生で「福岡県、博多市からやってまいりましたナンバーガールです。ドラムス、アヒト・イナザワ」のMCから「omoide in my head」が始まったときにはさすがの私も若干涙腺が緩んだ。 

アンコール含め2時間半、ほぼノンストップで突っ走り、筆者も大満足だったのだが、同時にこうも思った。

「おそらく新譜はないな…」

期待通りのサウンドであった。

あの頃の自分の記憶が蘇っては消えるような本当に素晴らしく楽しい時間だった。

だがそれ以上でも以下でもなかった。


もちろんまだツアーは終わっていないし、変化するかもしれない。
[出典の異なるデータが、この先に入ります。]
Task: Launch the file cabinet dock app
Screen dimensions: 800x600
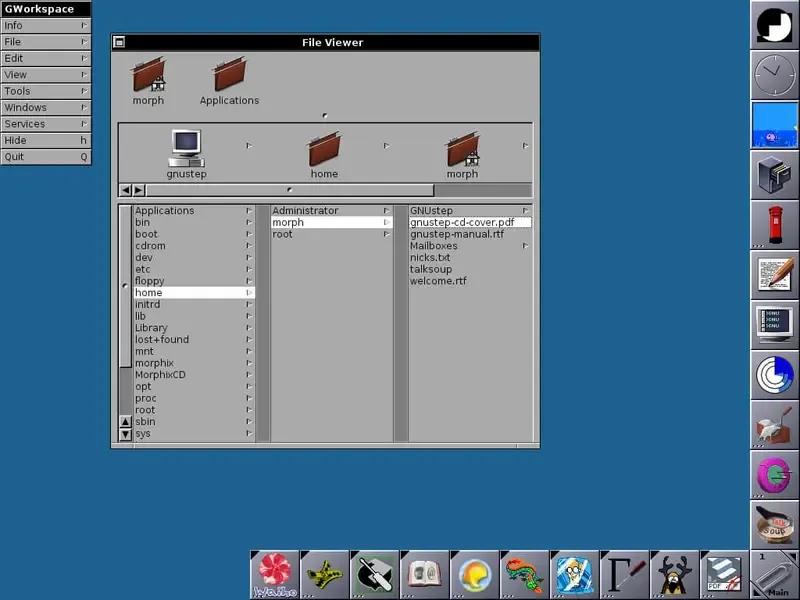Action: [x=774, y=174]
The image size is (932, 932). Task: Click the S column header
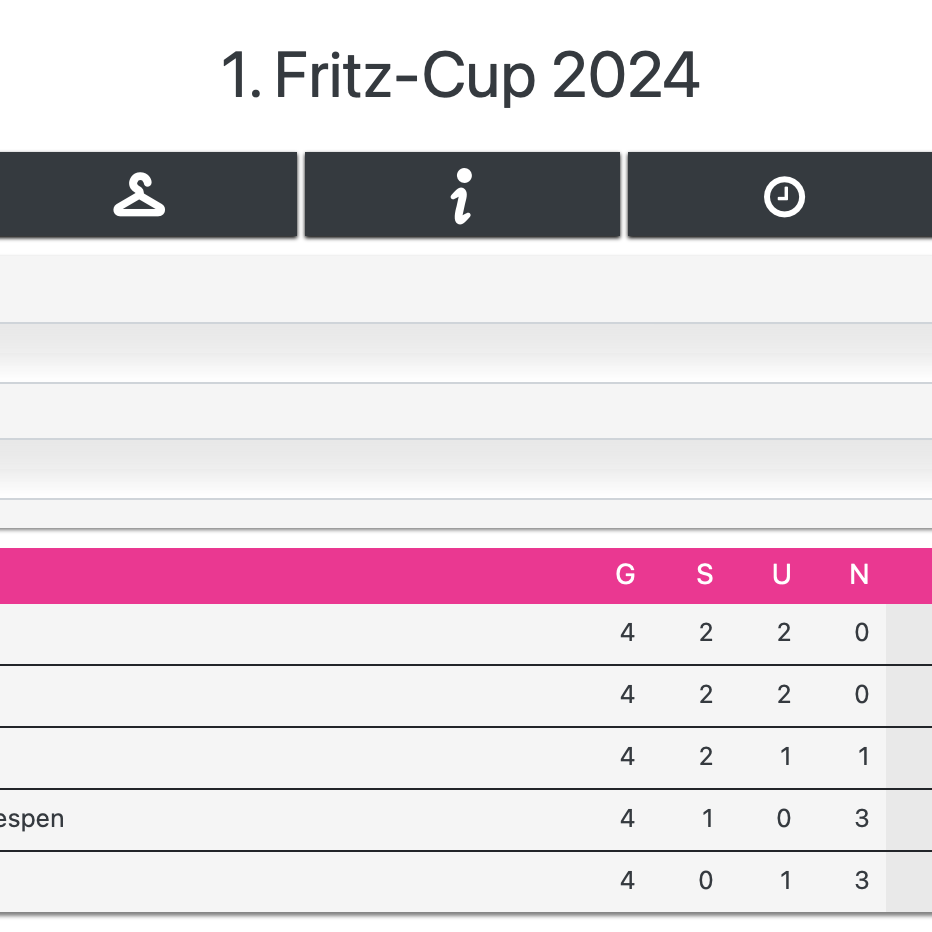(705, 575)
だが、彼らが各々に今やっているバンドに感じる「今の先」を私は感じなかった。

約20年ぶりに復活したバンドにそれを求めるべきではないのかもしれないし、そういう類いの再結成ではない気もしている。

そもそも全員他の活動が忙しいはずだ。本当にファンの為だけに再結成したのではないか。あの頃の思い出の残像を皆に見せるための……

 

感傷のうずまきに沈んでいく俺を

まぼろしにとりつかれた俺を

突き飛ばせ そしてどこかに

捨てちまえ

(omoide in my headより抜粋)

そうだ。思い出にひたっている暇はない。

下らない自分を突き飛ばして捨てちまえ。

そんなどこかスッキリした気分で駅を歩いていると……

 

 

おお!そうだ!そんな生き方を今も続けている男がもうすぐ来るじゃないか!

嗚呼、まだまだ新しい楽しみは山のようにあるぞ!

諸君!4月に会おう!あでゅー。